La provetta, che dovrebbe risultare anonima, ha invece l’indicazione del paesino di 4.000 anime dove vive Schwazer, Racines, e già questo dovrebbe insospettire. Poi, la Russia si vendica contro la Wada hackerando mail e spoilerando discussioni su tra i vertici delle federazioni nel “complotto A.S.”, per liberarsi di due personaggi in un colpo solo.
Al colonnello che richiede l’analisi della provetta B, quella positiva, gli vien quasi consegnata una provetta non sigillata e… giusto per mandarlo via dal laboratorio di Colonia, una pacca sulle spalle per chiudere tutto. E’ solo la caparbietà di quest’ultimo signore della legge a far si che la provetta arrivi in Italia e che mostri una manomissione in quanto la quantità di dna trovata risulta elevatissima, una cosa non comune.
Ma ormai per la Wada e la Iaaf Schwazer è colpevole. Il sogno non deve neanche iniziare. Massacrato peggio di un Lance Armstrong qualsiasi. Umiliato, a sue spese, nonostante tutta la buona volontà di collaborare.
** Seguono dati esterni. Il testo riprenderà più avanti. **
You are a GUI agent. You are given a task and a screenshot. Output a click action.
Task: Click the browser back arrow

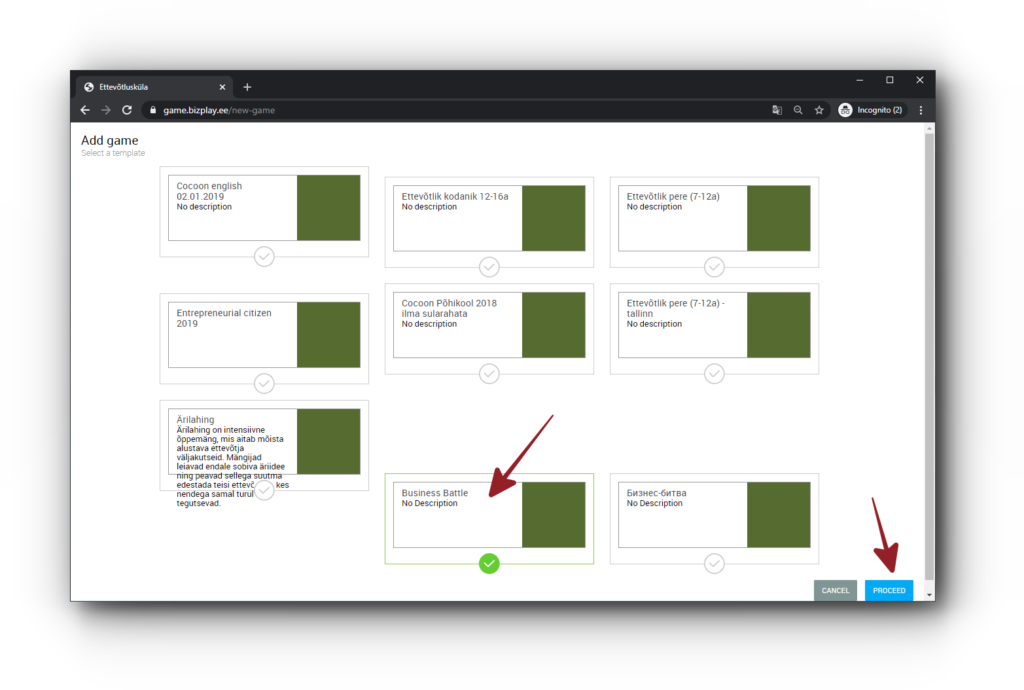tap(85, 110)
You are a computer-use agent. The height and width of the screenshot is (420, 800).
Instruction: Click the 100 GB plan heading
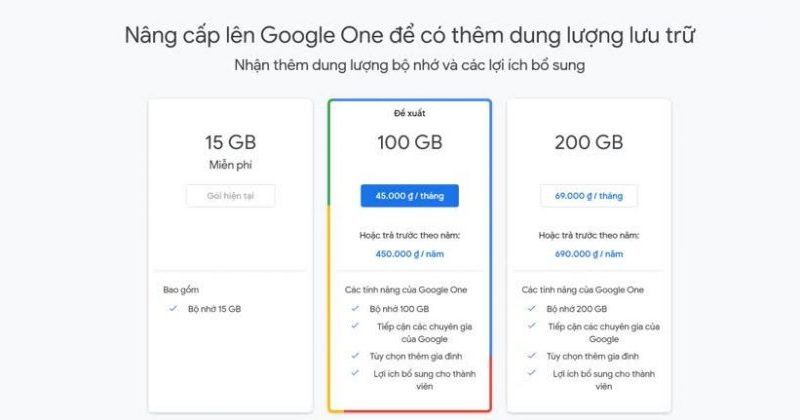click(409, 142)
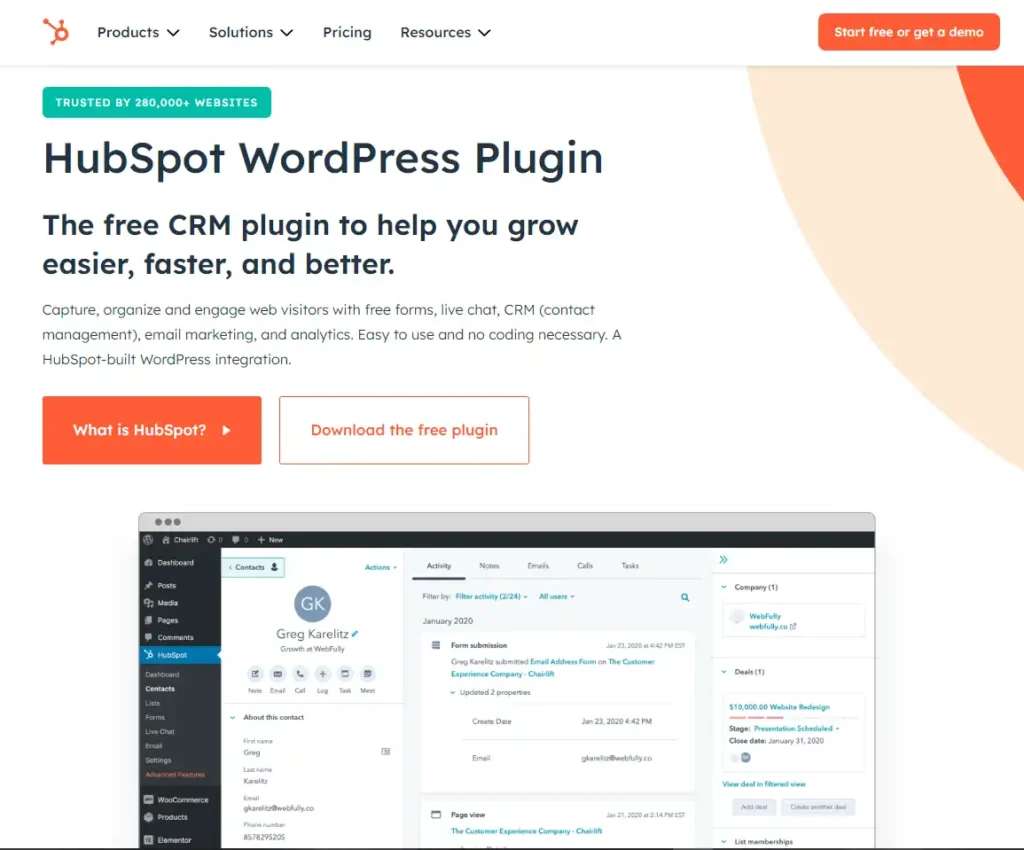The image size is (1024, 850).
Task: Create a Note using the Note icon
Action: [254, 674]
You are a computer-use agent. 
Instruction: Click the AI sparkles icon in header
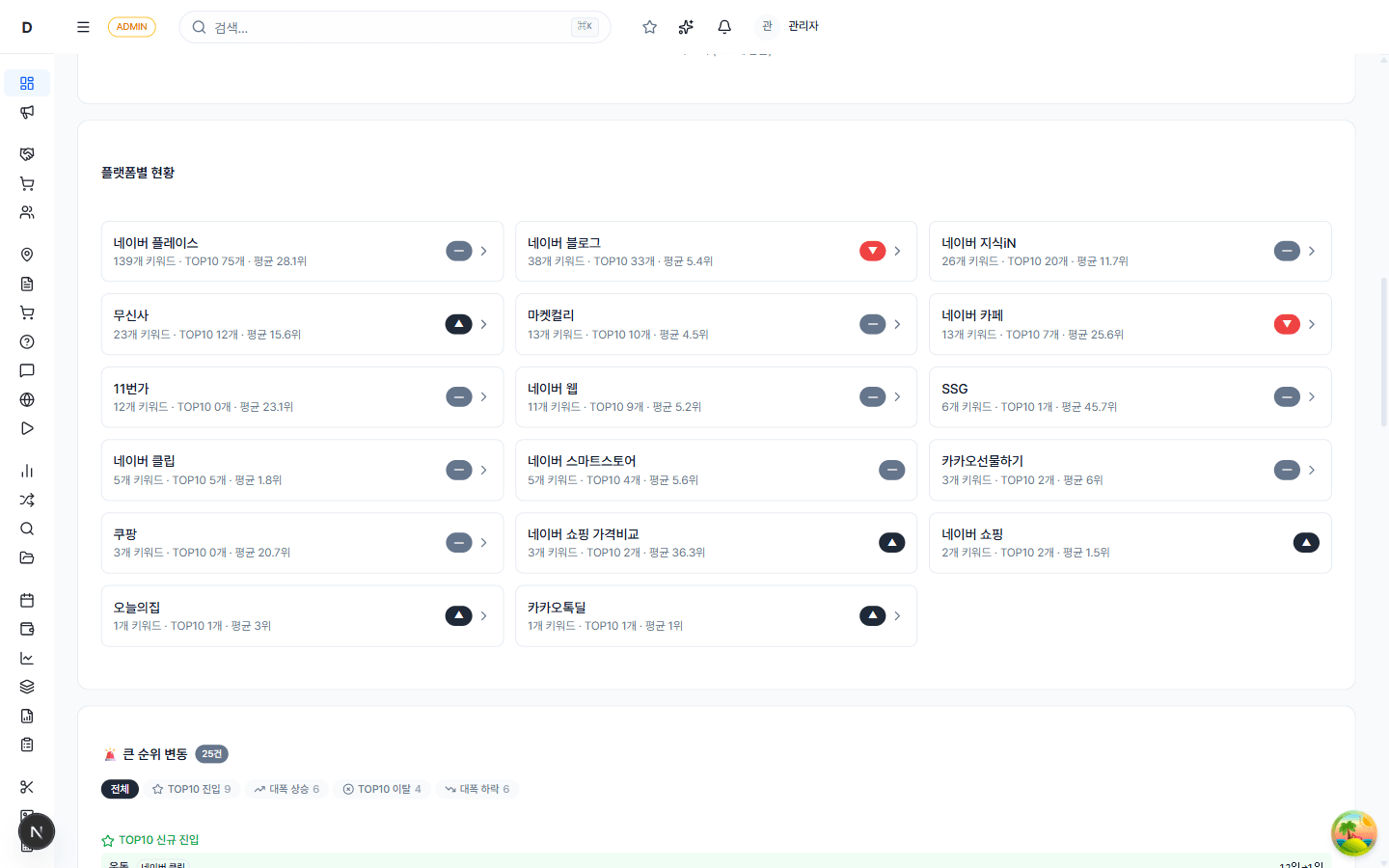(686, 27)
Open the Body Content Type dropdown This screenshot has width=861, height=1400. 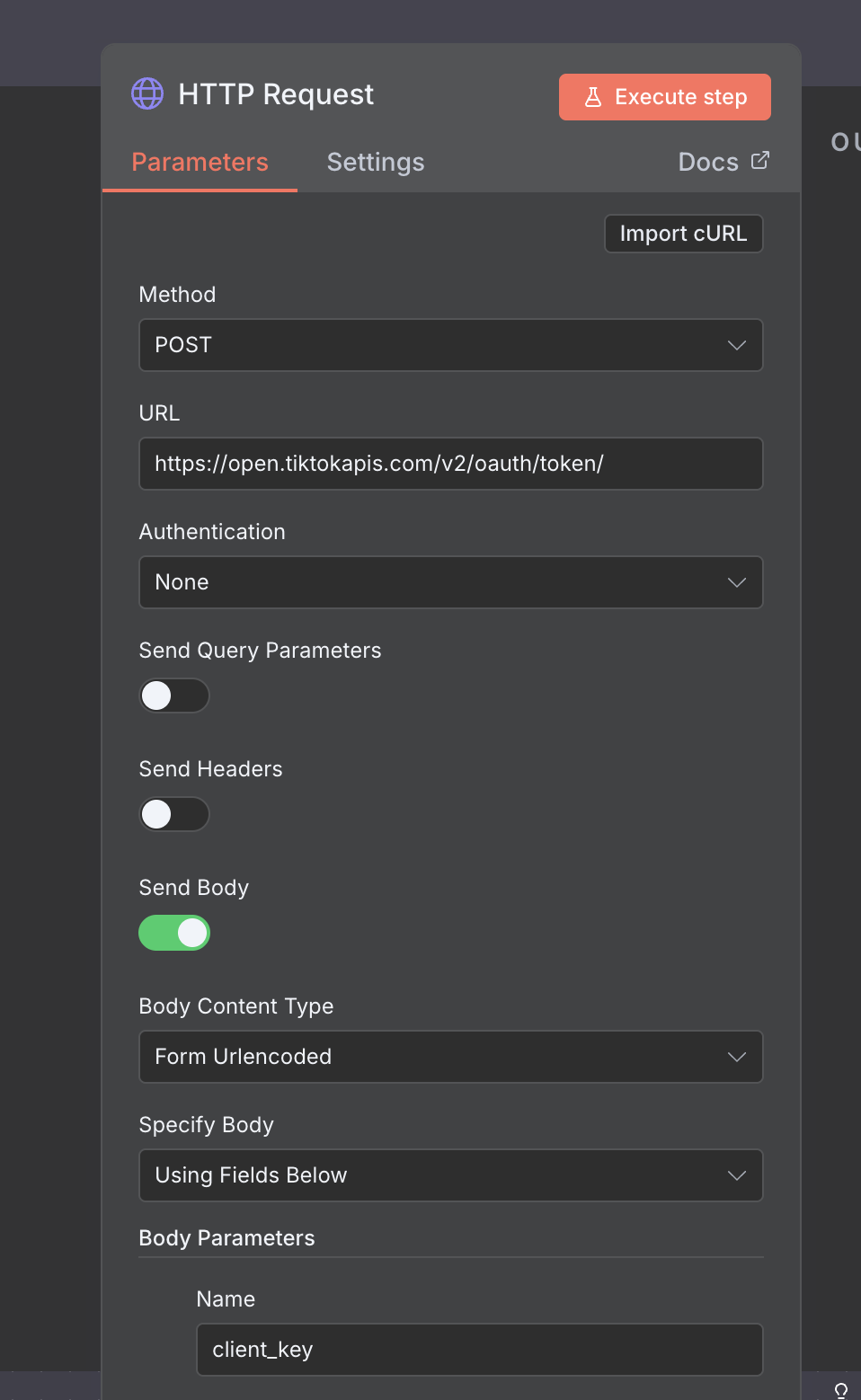tap(449, 1057)
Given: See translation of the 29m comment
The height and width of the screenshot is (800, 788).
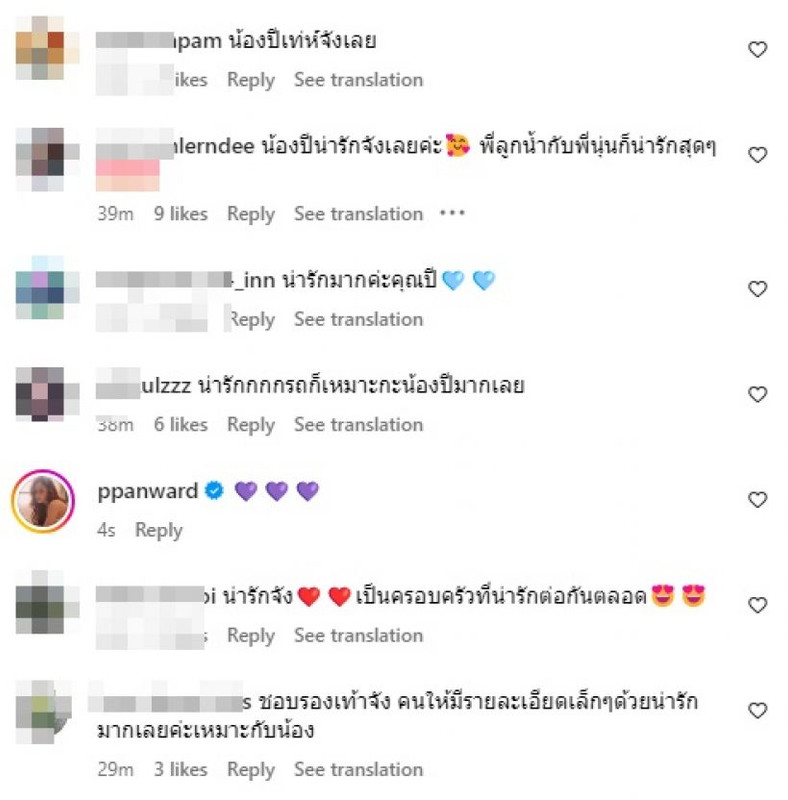Looking at the screenshot, I should (358, 769).
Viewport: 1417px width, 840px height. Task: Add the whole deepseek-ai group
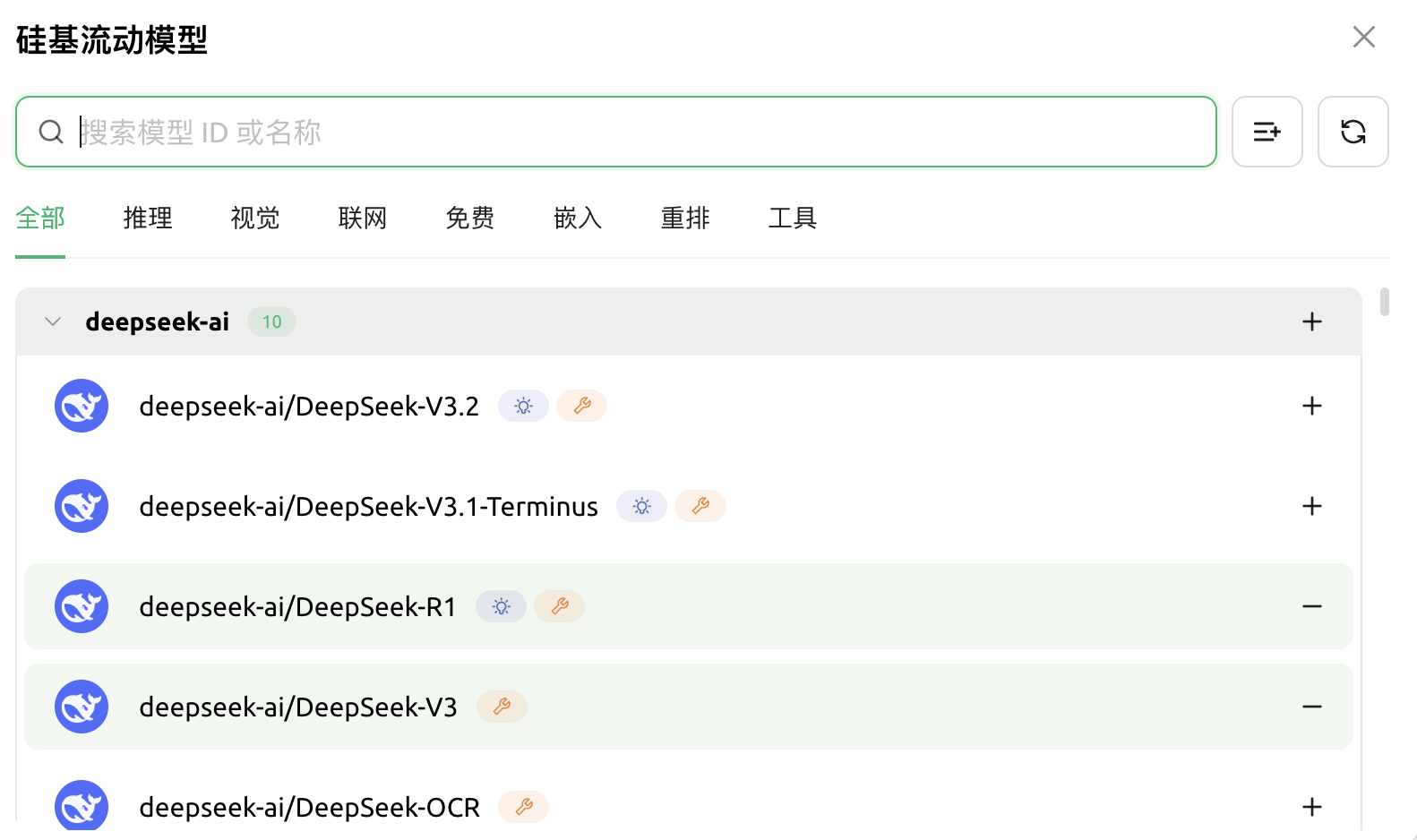pos(1312,321)
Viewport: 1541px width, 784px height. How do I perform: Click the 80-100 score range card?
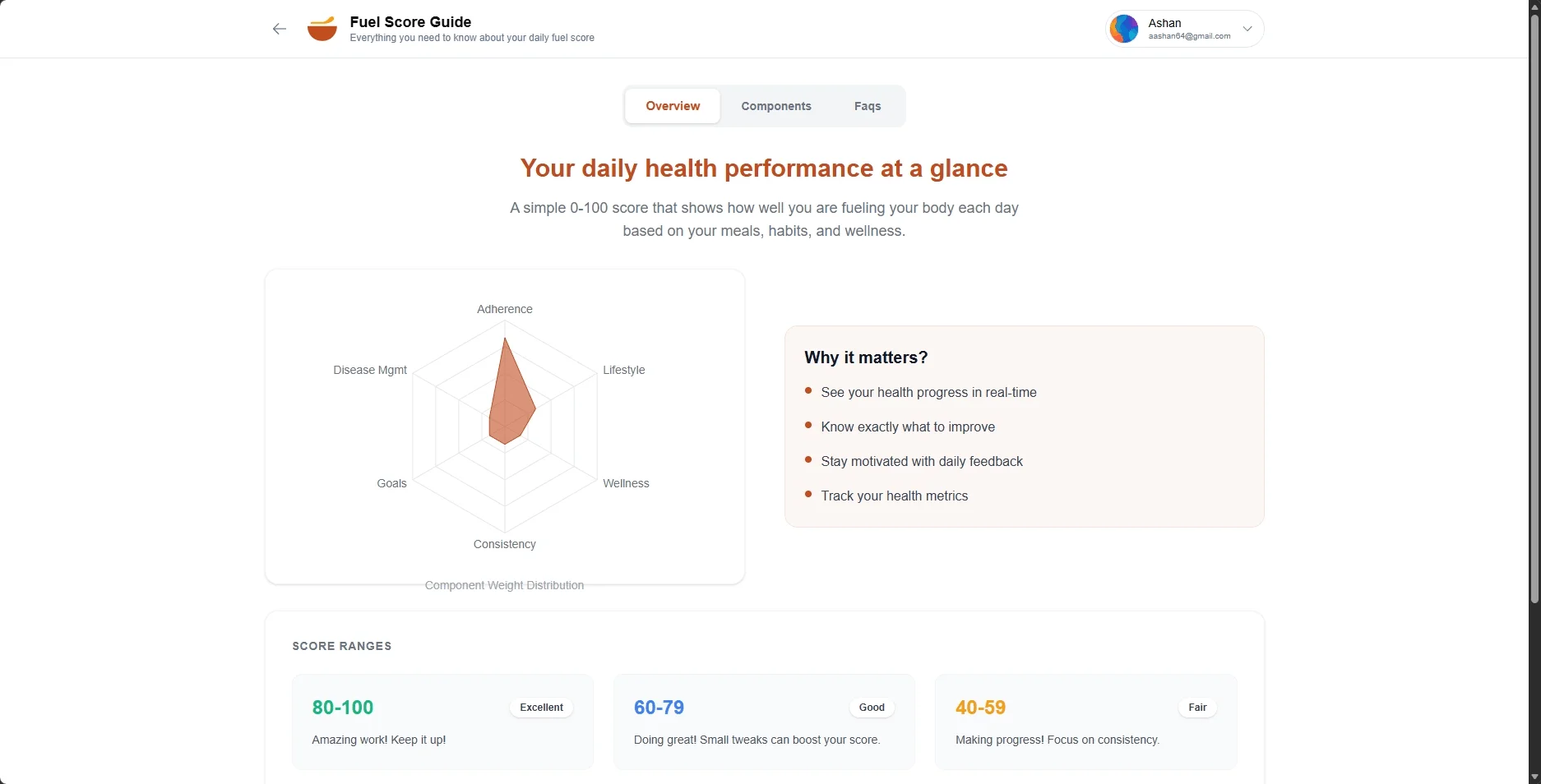point(442,722)
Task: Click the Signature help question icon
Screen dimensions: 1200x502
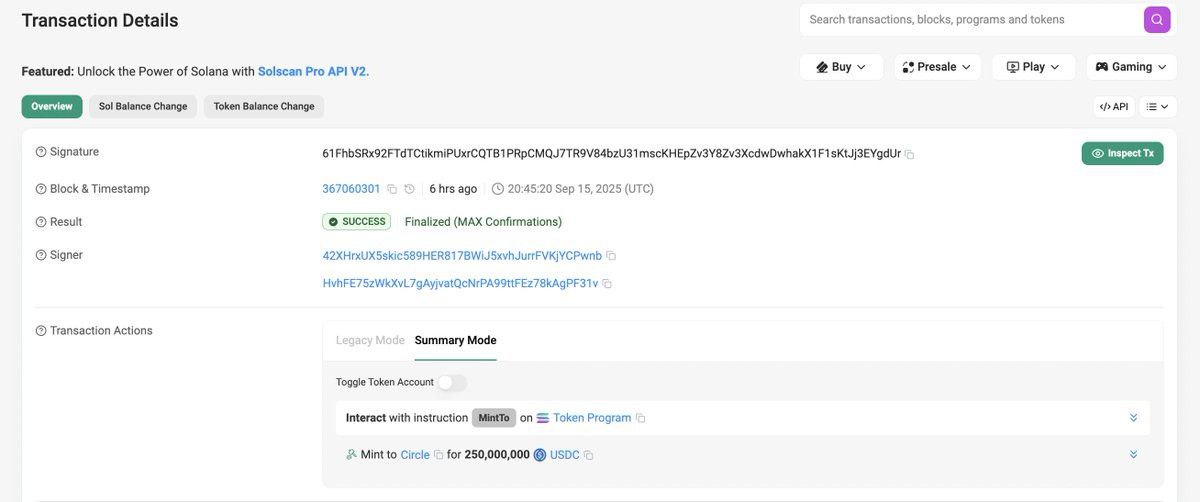Action: (x=41, y=152)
La sua testa aveva dimostrato di far cose clamorose senza doping. Gli hanno impedito la seconda chance e questo, a parer nostro, non è giusto. Perché chi sbaglia, ammette l’errore, paga e decide di lottare a tutti i costi, merita una seconda opportunità. Altrimenti lo sport non avrebbe senso di esistere.
Per il tribunale di Losanna Schwazer non ha diritto a una sospensione della squalifica di 8 anni per doping.
Rinuncerà così alla possibilità di provare a qualificarsi per la 20 km olimpica prevista per il 1 agosto, a 39 anni.
Assolto dal tribunale di Bolzano per alto grado di probabilità di manipolazione delle provette ma colpevole secondo la giustizia sportiva.